[Directions for this task]
With pictures omitted, the line containing "You are a GUI agent. The screenshot is 272×2576." and all later lines of the records below are to be restated word for word.

Records shown: Begin

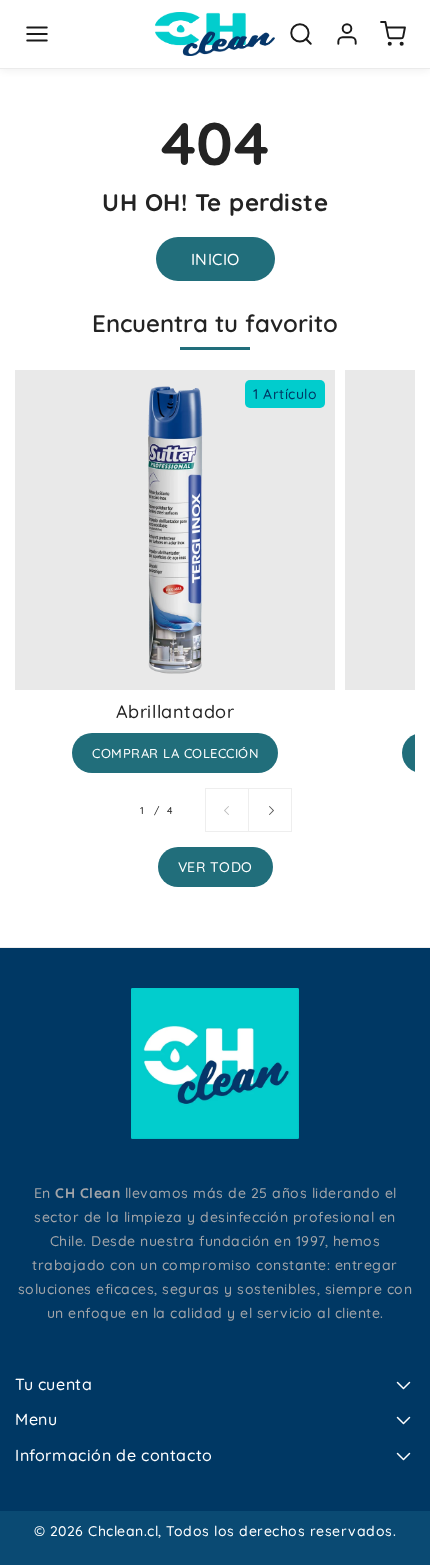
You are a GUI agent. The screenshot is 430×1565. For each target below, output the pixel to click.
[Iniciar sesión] (347, 34)
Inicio (215, 259)
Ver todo (215, 867)
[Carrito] (393, 34)
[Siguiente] (270, 810)
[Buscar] (301, 34)
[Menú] (37, 34)
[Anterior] (227, 810)
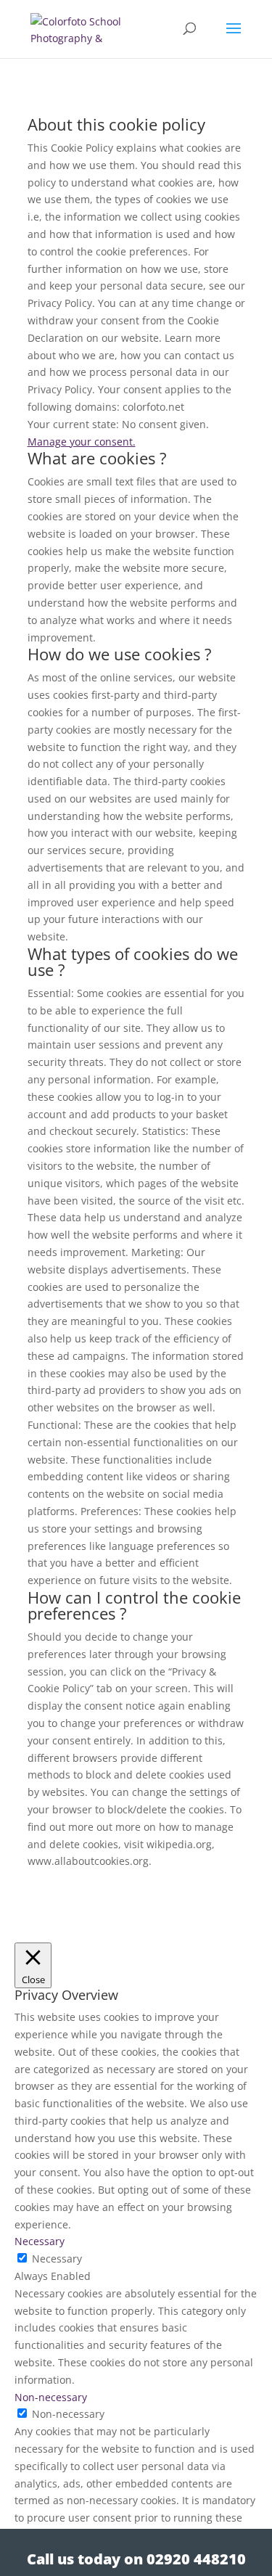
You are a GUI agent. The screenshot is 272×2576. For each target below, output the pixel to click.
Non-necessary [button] (51, 2397)
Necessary (57, 2258)
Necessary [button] (40, 2241)
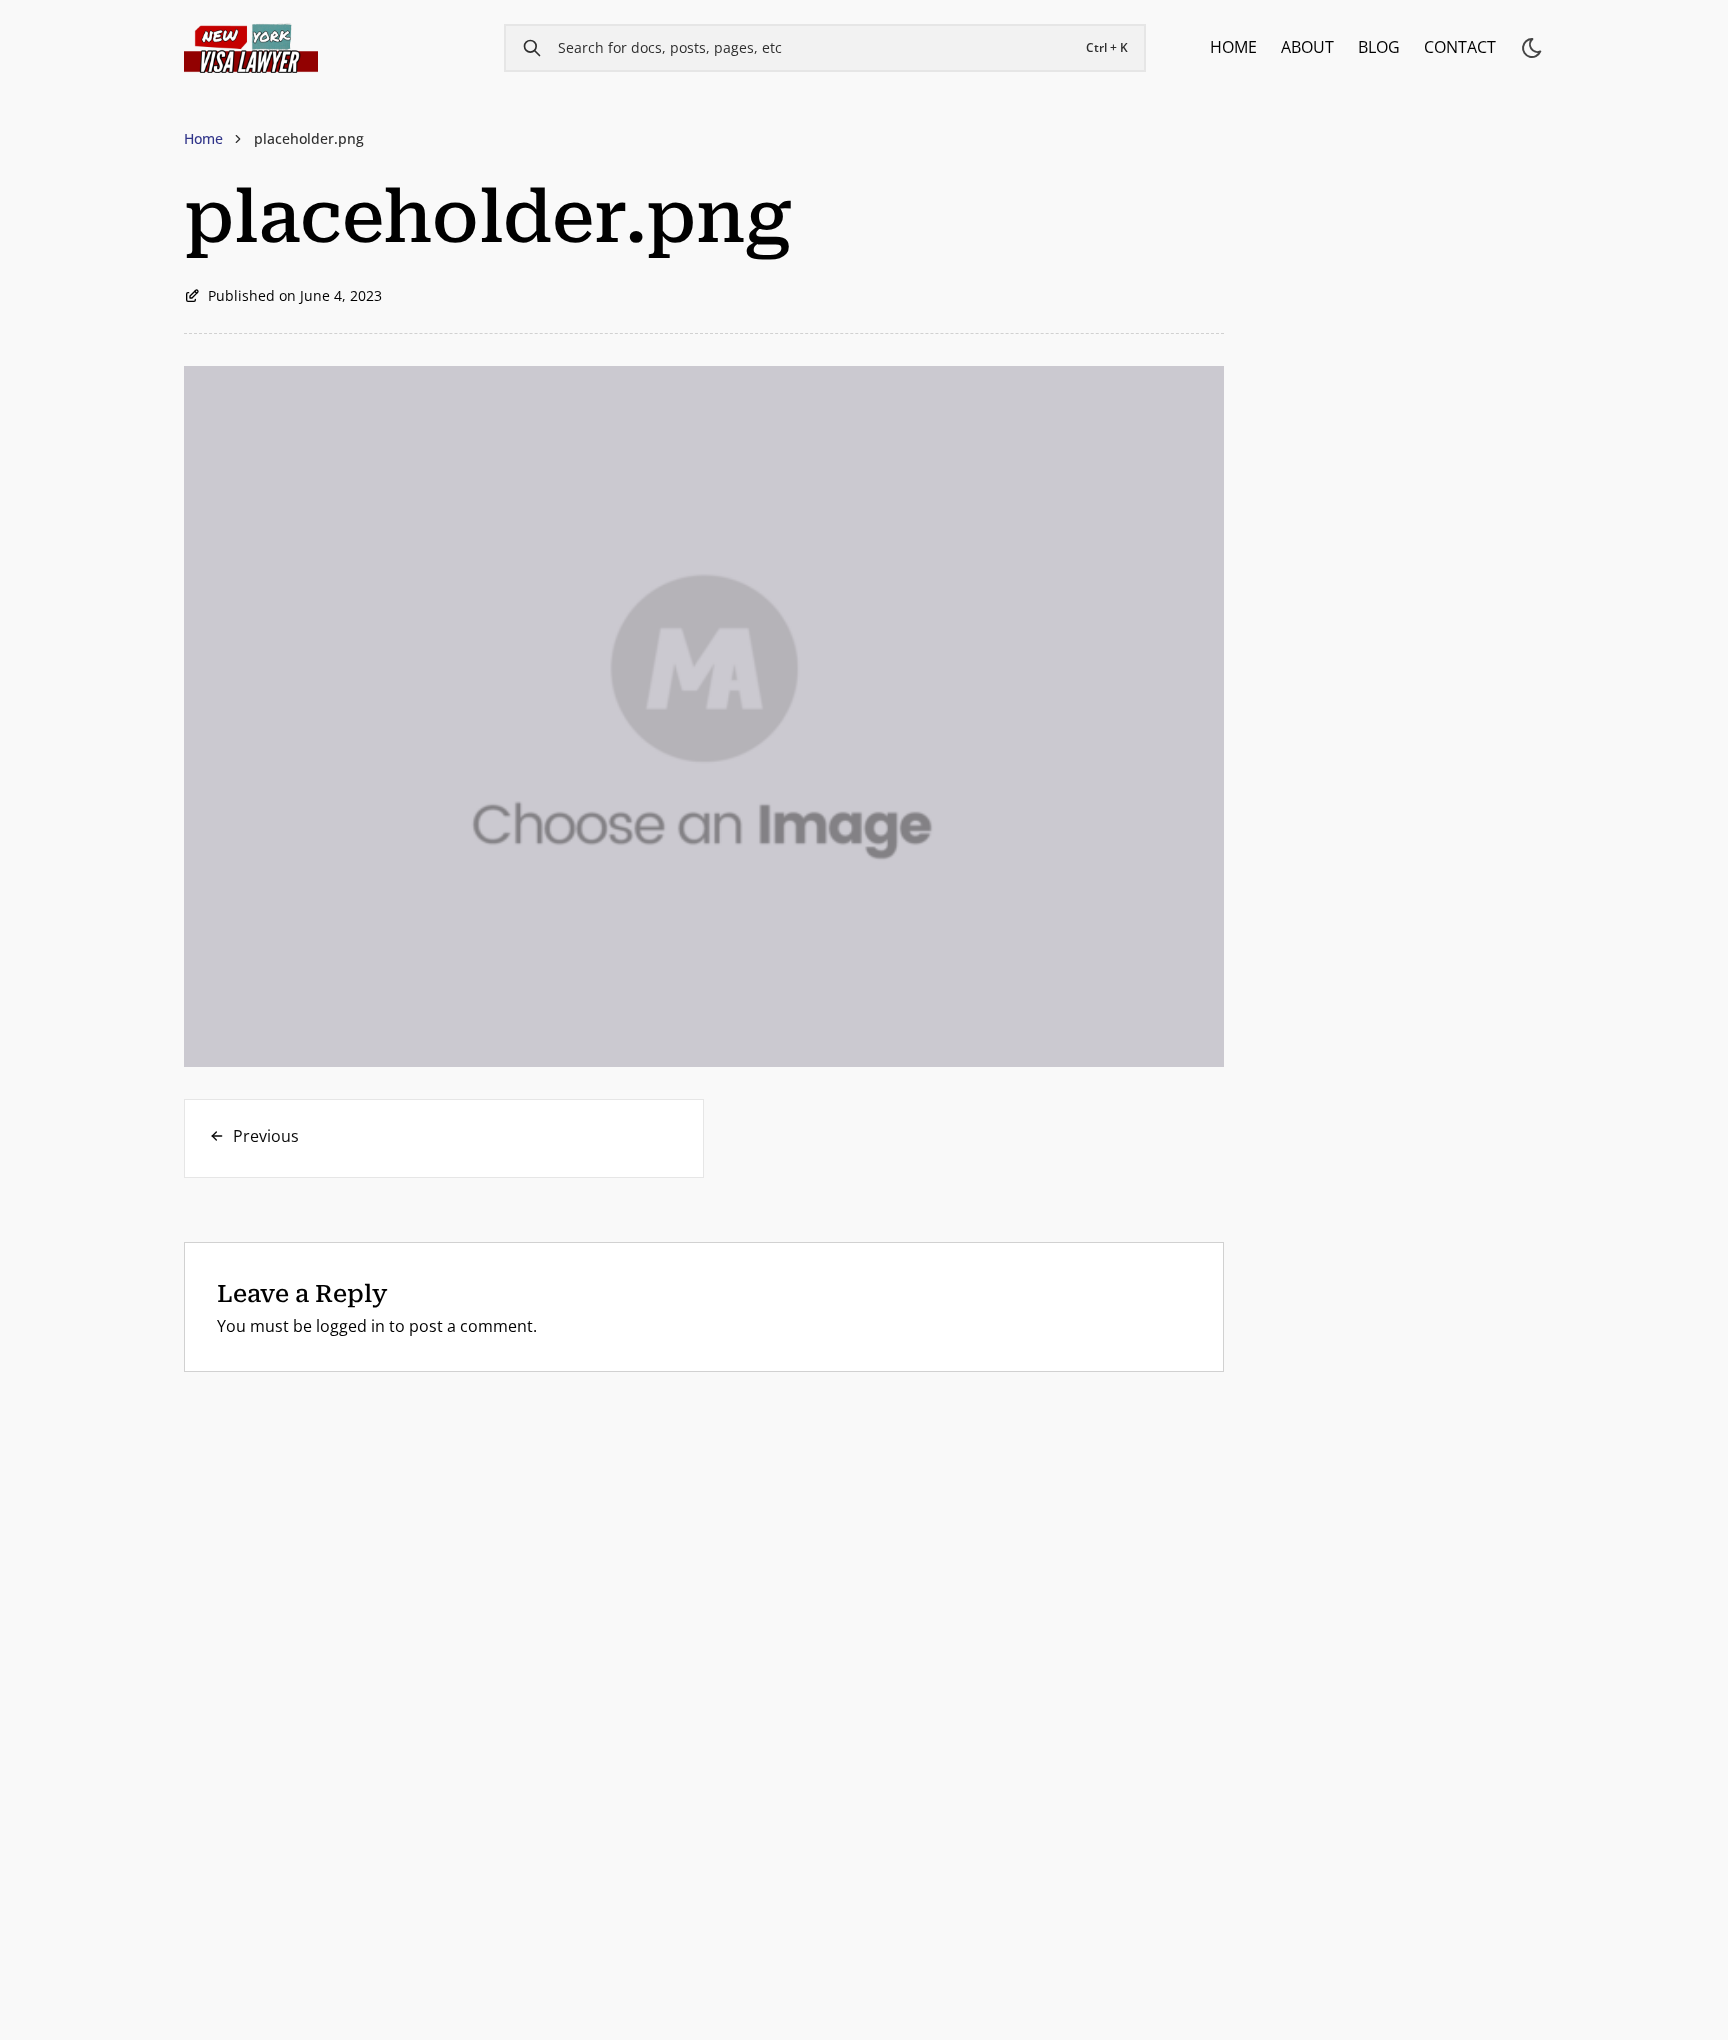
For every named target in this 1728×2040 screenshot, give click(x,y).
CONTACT (1460, 47)
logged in (350, 1326)
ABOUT (1307, 47)
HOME (1233, 47)
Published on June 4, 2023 (295, 295)
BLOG (1379, 47)
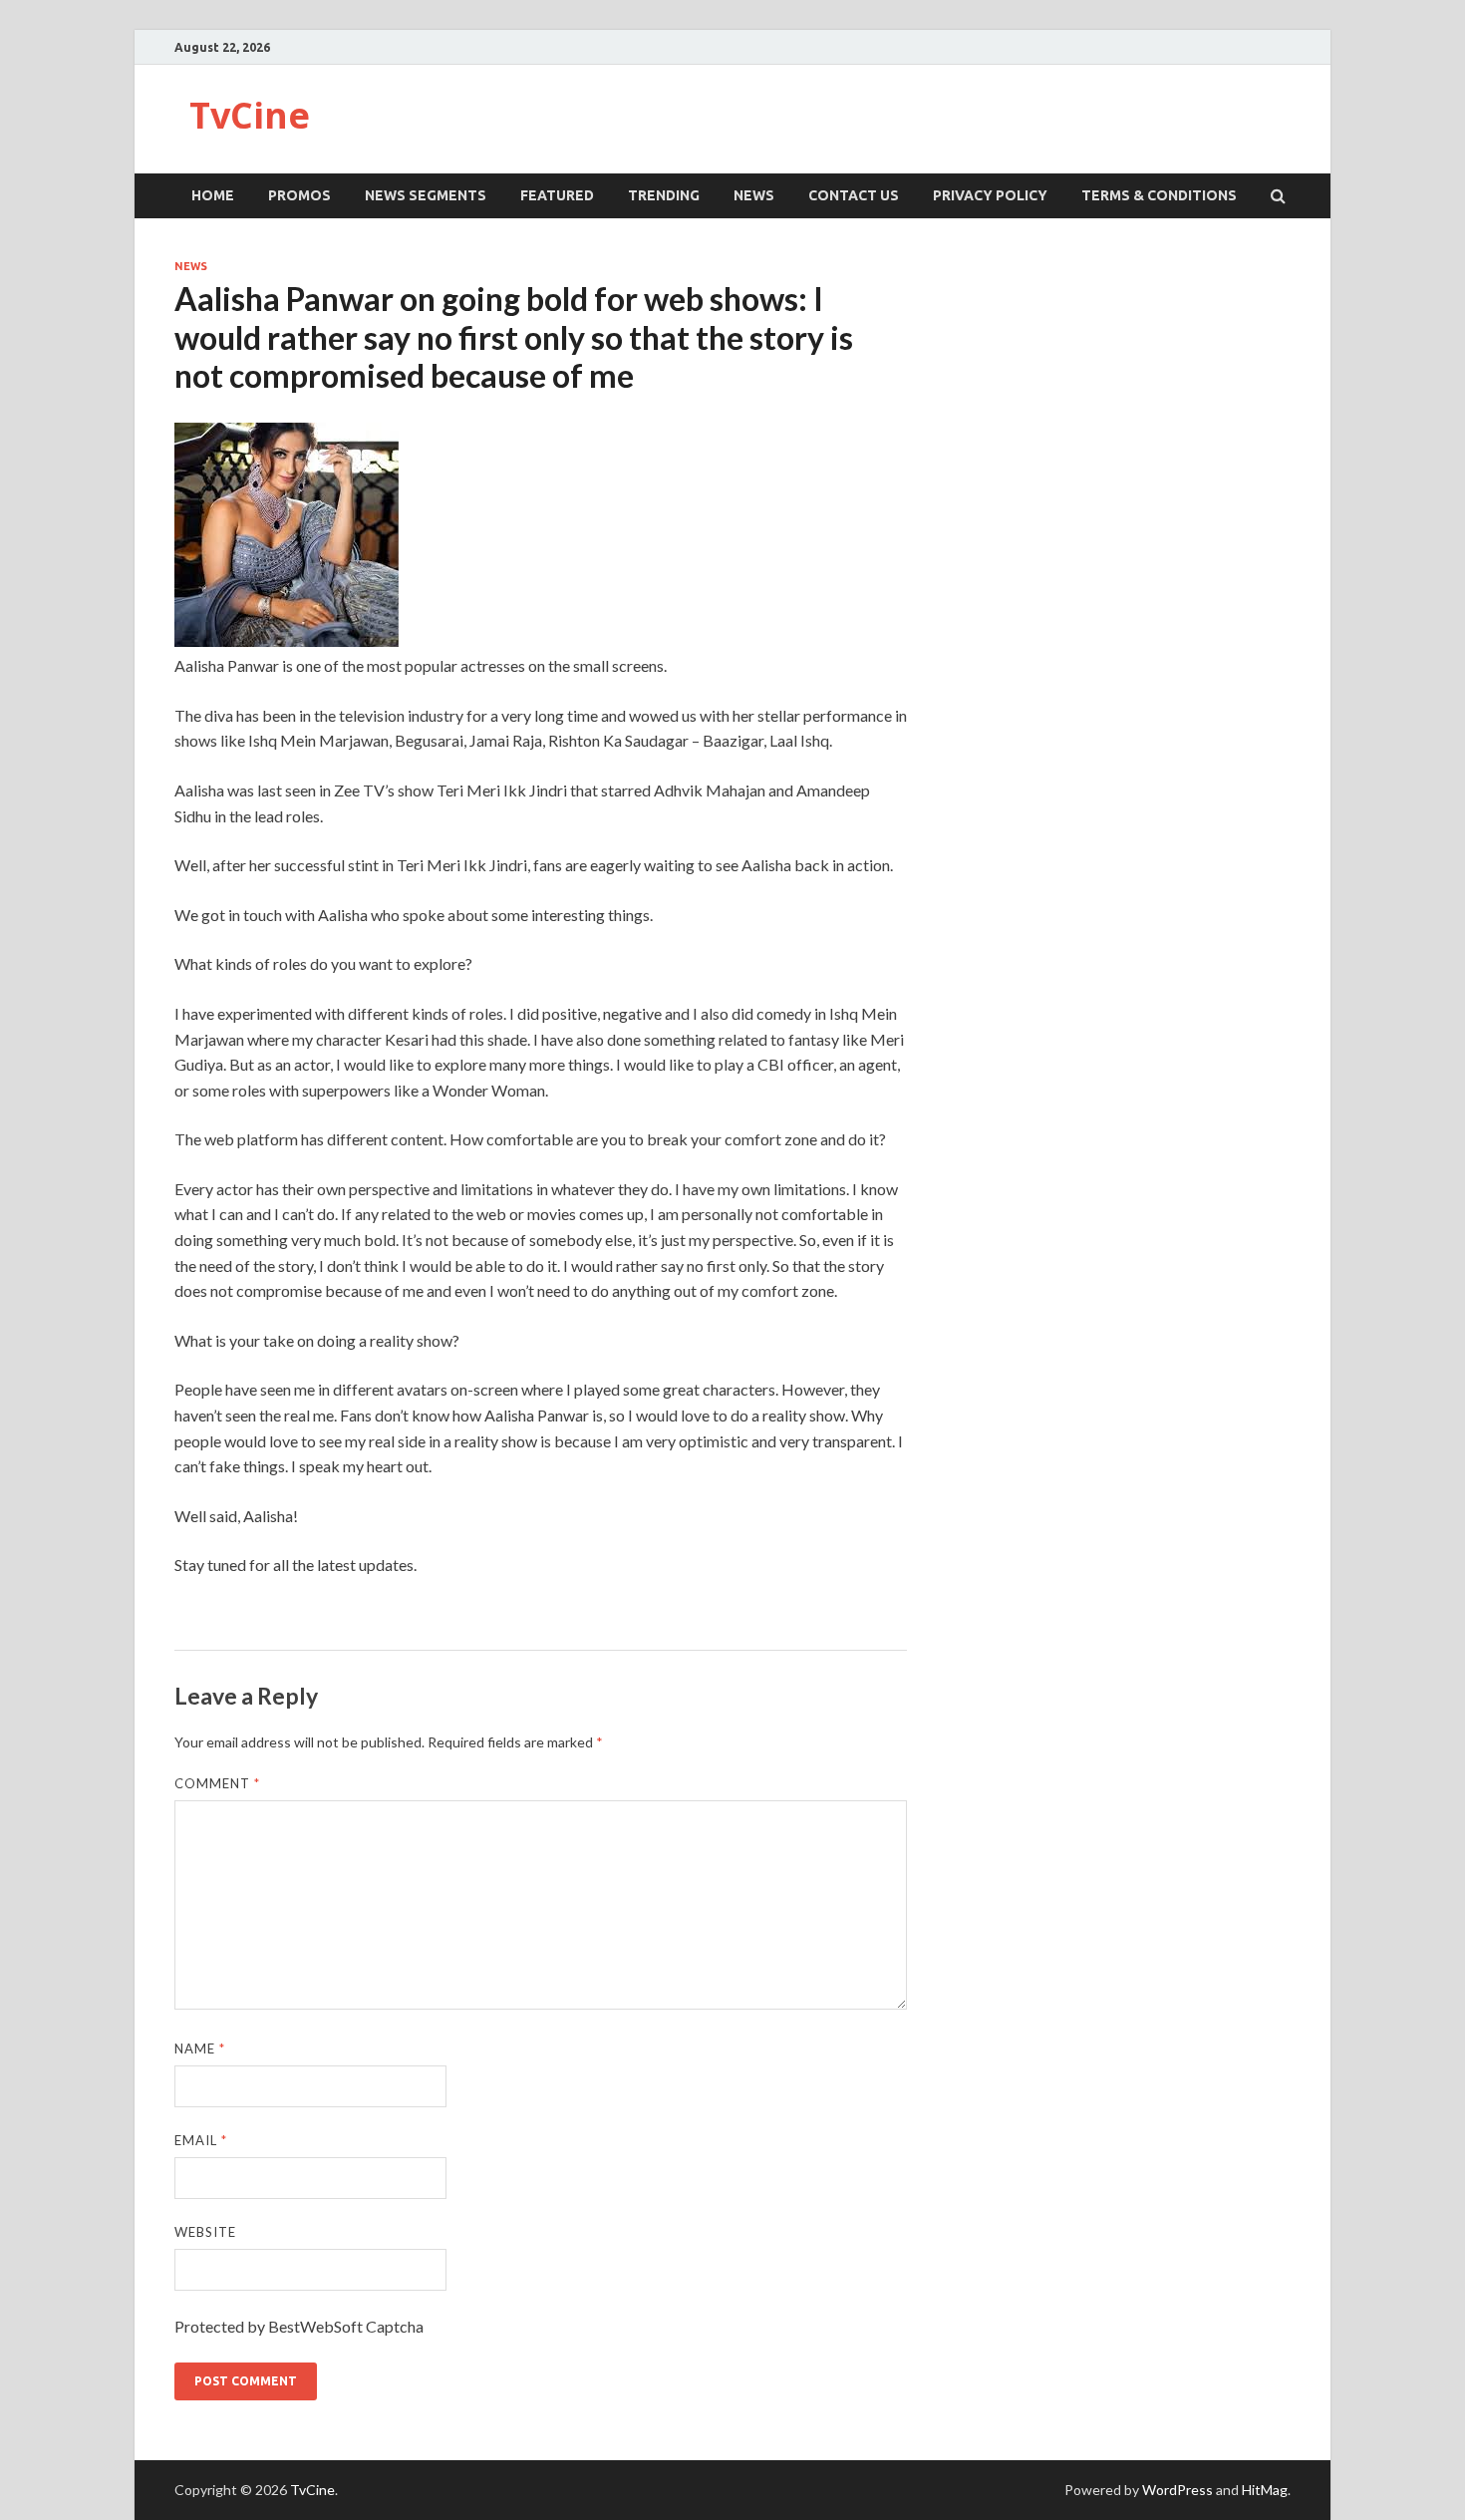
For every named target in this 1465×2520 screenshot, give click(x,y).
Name (199, 2048)
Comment (217, 1783)
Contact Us (853, 195)
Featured (557, 195)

Records shown: End

[Expected answer]
You are a GUI agent. The screenshot is 272×2576. For each target below, output the pixel to click.
Non-necessary [button] (51, 2397)
Necessary (57, 2258)
Necessary [button] (40, 2241)
For every named target in this 1728×2040 screenshot, give click(x,y).
CONTACT (1460, 47)
logged in (350, 1326)
ABOUT (1307, 47)
HOME (1233, 47)
Published on June 4, 2023 (295, 295)
BLOG (1379, 47)
For every named target in this 1465×2520 screenshot, give click(x,y).
Name (199, 2048)
Comment (217, 1783)
Contact Us (853, 195)
Featured (557, 195)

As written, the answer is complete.